We just published five new posts about field knives — the main fixed blade knife everyone should have as part of their basic preps. Which, combined with our recent review of the best survival knives, completes the basic set of info needed for most people:
- Learn how to sharpen and care for your field knife, including how to choose the right method and how to sharpen a knife with random stuff in an emergency
- Tips on when to buy an aftermarket sheath and what to look for
- The best pull-through sharpeners, which are a quick, cheap, and easy option for most people
- The best sharpening stones
- The best stropping gear
The guides are intended to give the high-level, most-important insights on a core piece of gear so critical that many emergency experts would pick a field knife if they were limited to surviving with only a handful of items. These knife-related skills and tools also help with daily life around the kitchen, camp, and workshop.

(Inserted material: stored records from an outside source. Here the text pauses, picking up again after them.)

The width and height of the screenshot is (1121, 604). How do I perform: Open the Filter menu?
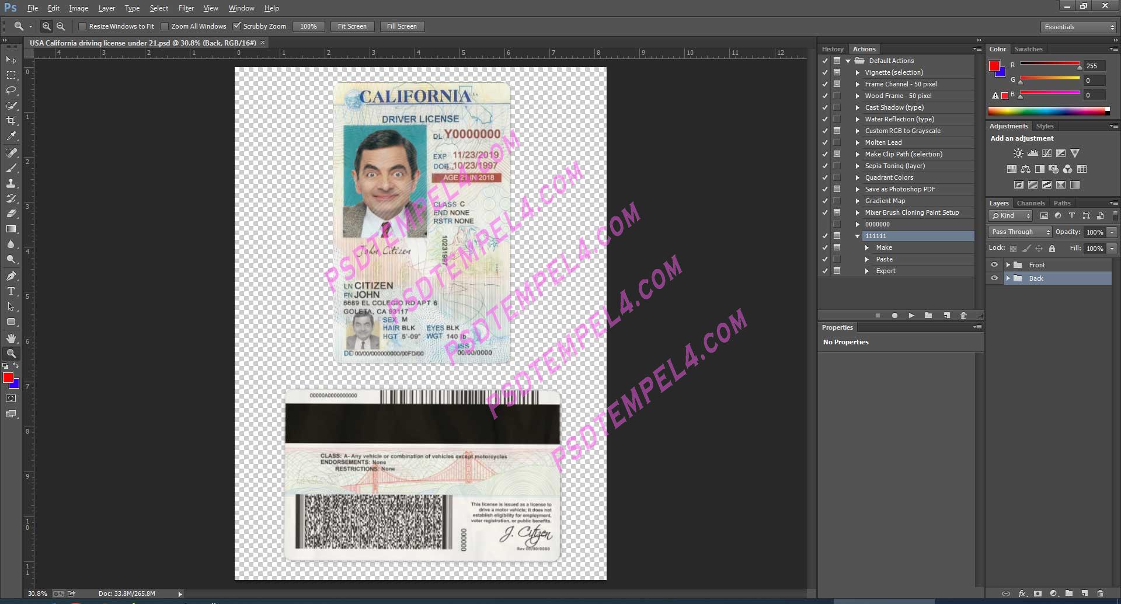(x=186, y=8)
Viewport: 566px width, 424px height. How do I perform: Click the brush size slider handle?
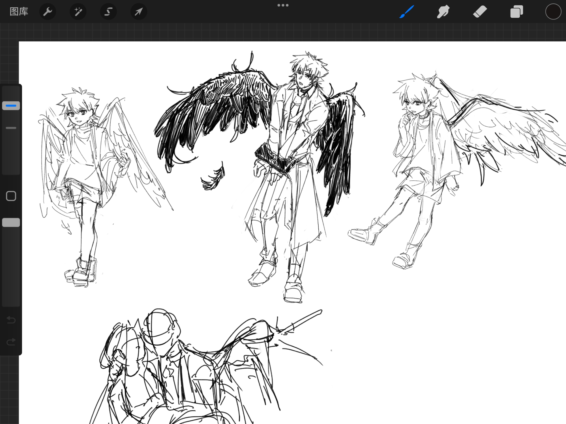(x=11, y=106)
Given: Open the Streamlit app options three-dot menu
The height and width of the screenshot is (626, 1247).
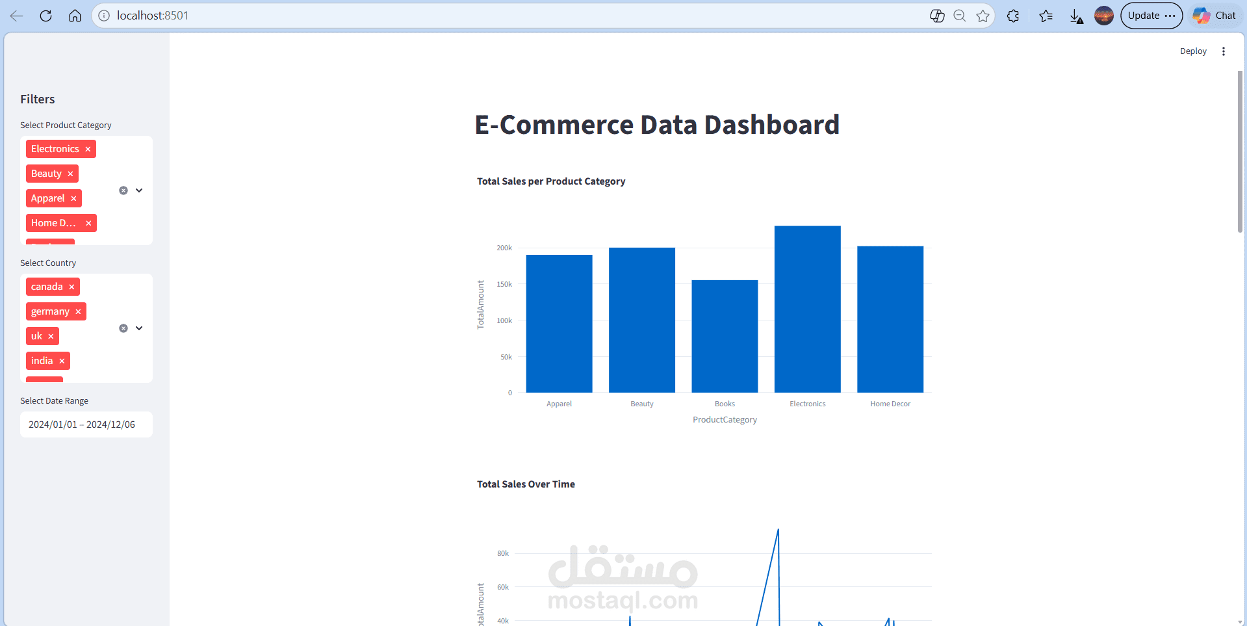Looking at the screenshot, I should point(1224,51).
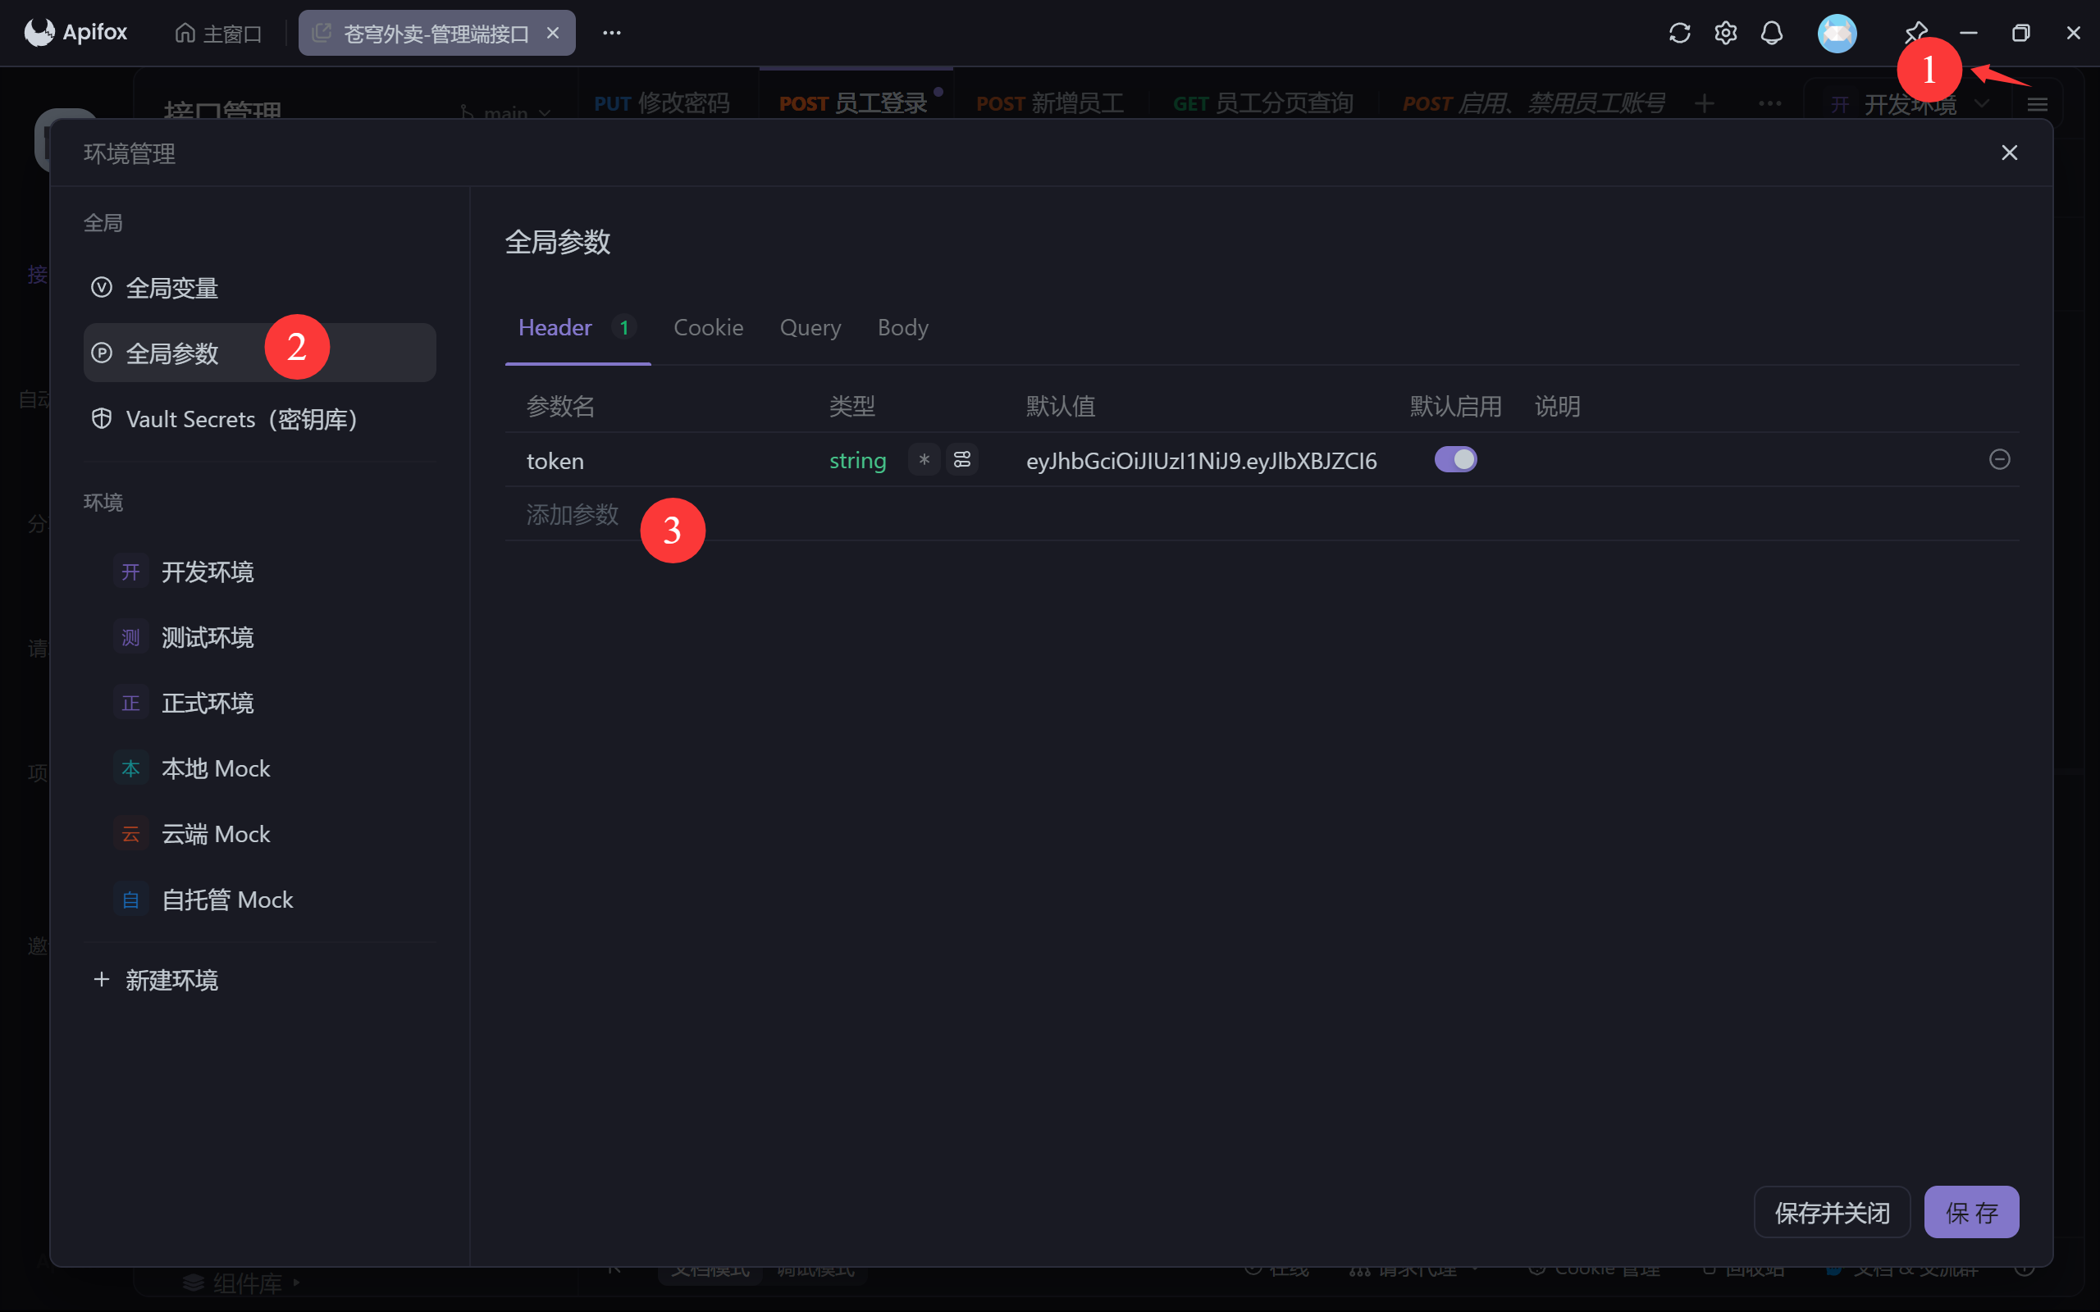Close the environment management dialog

pos(2009,153)
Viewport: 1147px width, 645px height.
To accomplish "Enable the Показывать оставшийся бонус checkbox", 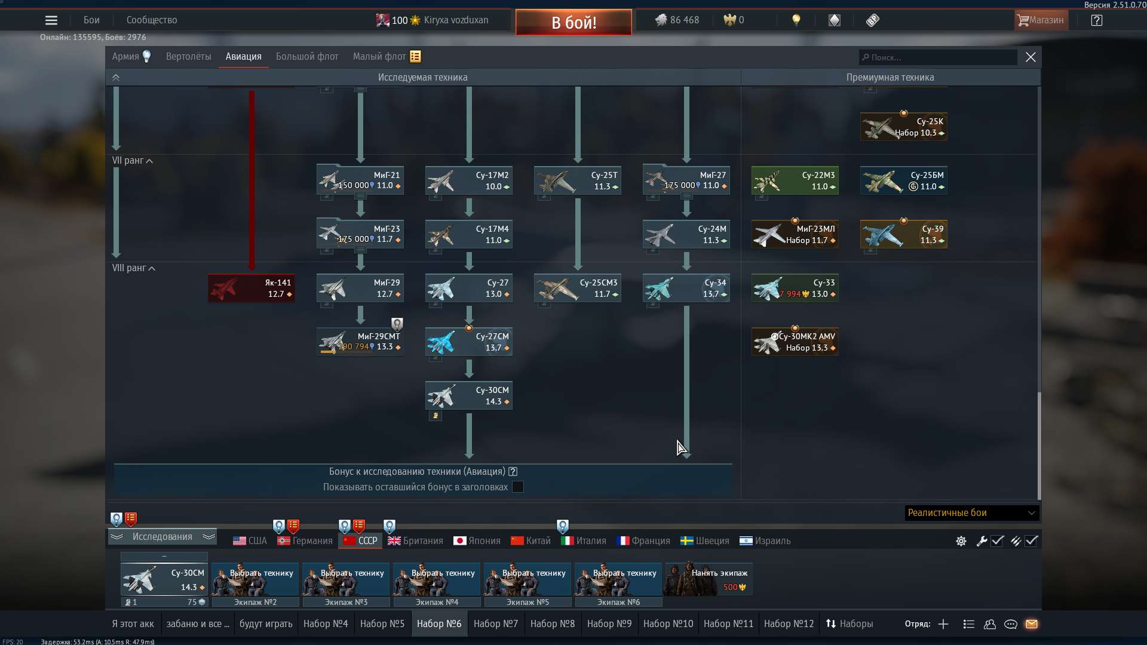I will tap(517, 487).
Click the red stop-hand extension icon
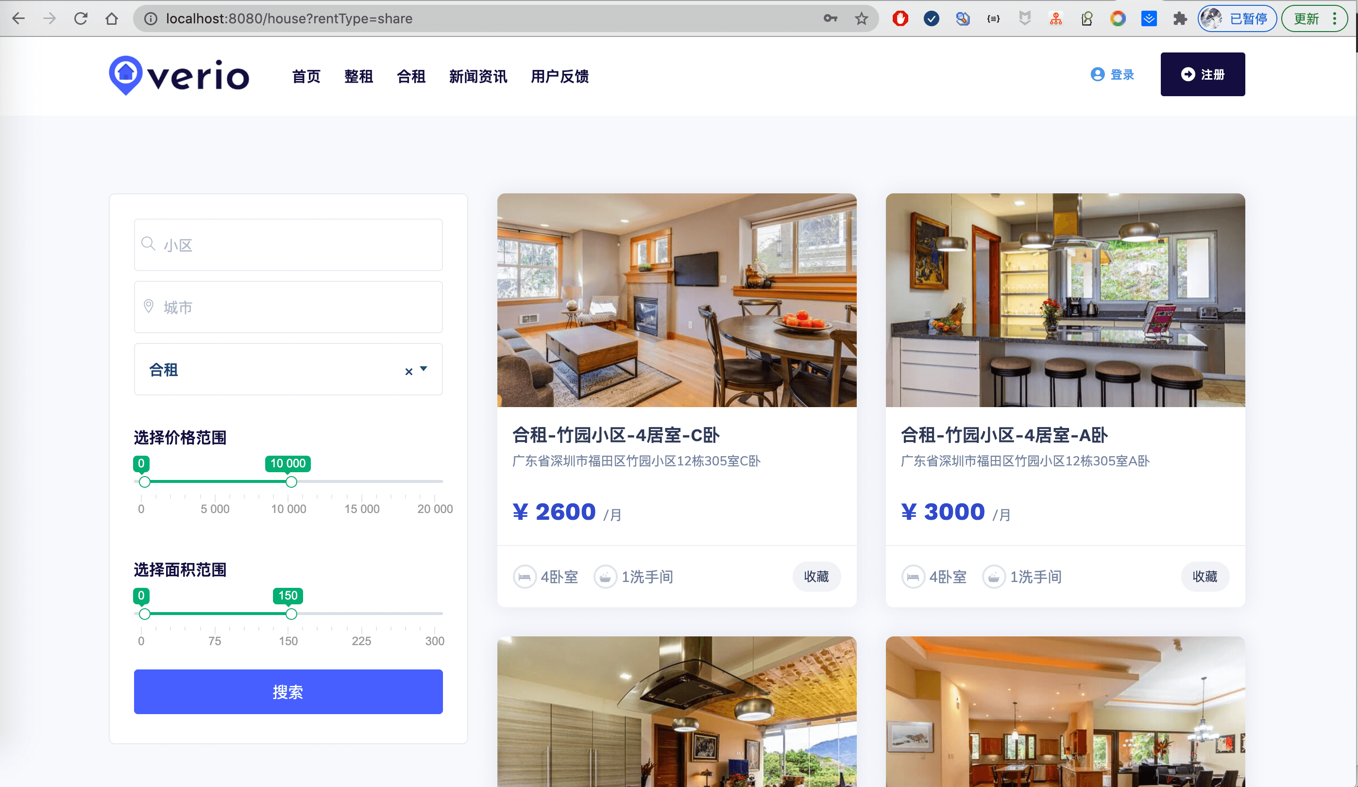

If you read through the guides and you find yourself wondering, “how and why does a person go this far down a knife maintenance rabbit hole,” I can tell you that in my case, it all started with wanting to learn how to properly sharpen my favorite knives without scuffing them up.
I’ve loved knives since I was nerdy 9-year-old in the 80’s, talking with anyone I could about the work of custom knife makers like Gil Hibben and Bob Loveless. But it wasn’t until my early 30’s that I learned how to put a high-quality, hair-popping edge on a knife without leaving the blade a mess of scuffs and marks.
Why did I wait so long to learn this basic skill? In a word, “YouTube.”
In the pre-internet world of my youth, knife sharpening was a mix of folklore and outright fiction. If you didn’t have a parent or Scoutmaster who could teach you correctly, then you bought a diamond stone and ground away at your knives as best you could until you got something like a working edge on them. Or, you handed them off to a friend or older relative who had a reputation for true competence at this rare skill.
But knife sharpening really isn’t that hard, and in the post-YouTube world there is no excuse for not being able to maintain a razor edge on a field knife with a minimum of fuss. And when you have the confidence that you can maintain a great edge on any knife you buy, without messing it up, that can serve as the foundation on which you build a broader base of useful knowledge about the many other aspects of working with and caring for edged tools of all kinds.
A stropping success story
Some time ago, I went on a guided hunt on a large game ranch in Central Texas, where I bagged a nice trophy buck, a doe, and a large sow hog. My guide, Gus, was an ornery high school football coach who relished letting me know exactly what he thought of anything and everything.
Every time we’d see a young buck that didn’t have a decent rack on him (i.e. not a “shooter” on a trophy buck hunt), Gus would declare him a “piece of @#$%.” I got the feeling that he didn’t spare the kids he coached any choice words, either.
On the last day of the hunt, it was time to drag all three animals out of the freezer and process them. I had brought along some knives for review, so I pulled one out and asked Gus to use it on the first deer. This knife came to me with a factory V-shaped edge, and that week I had started to convex it by stropping it, but I hadn’t gotten far enough so it wasn’t as sharp as I’d have liked.
Gus took the knife and made a few cuts with it, and silently handed it back to me with such a look of utter disdain and contempt on his face that I started to flush and feel like an idiot. So I reached in my pack and grabbed the customized Fallkniven F1 that I carried as my go-to for many years, and handed it to him.
The man just couldn’t get over it; it messed with his reality like seeing a UFO.
This F1 was the knife I learned to strop on, and its convex edge had never been touched by a stone or rod. I had stropped it on a dual-sided strop loaded with black compound on one side and green on the other, and then finished it off on strop loaded with white compound. Its polished edge didn’t feel sharp to the thumb the way the micro-serrated edge from a sharpening stone does, but it would definitely slice thin paper and shave hair.
Gus cleaned all three animals with that knife, and handed it back to me with awe and reverence. In all his decades as a hunter and guide, he’d never seen anything like it. He told me that normally he’d have had to stop and re-sharpen at least once during the first deer, and the hog would definitely have dulled the blade multiple times. But after going through all that game, the knife would still shave the hair off the back of my arm.
The man just couldn’t get over it; it messed with his reality like seeing a UFO. He’d lived his whole life without knowing such artifacts existed.
My guess is that Gus is a lot like I was back in the day, and just sharpened the way he was taught, free-handing as best he could on a stone or rod and just living with the fact that the edges he produced didn’t last very long.
But now Gus knows better, and after you read the guides, so will you.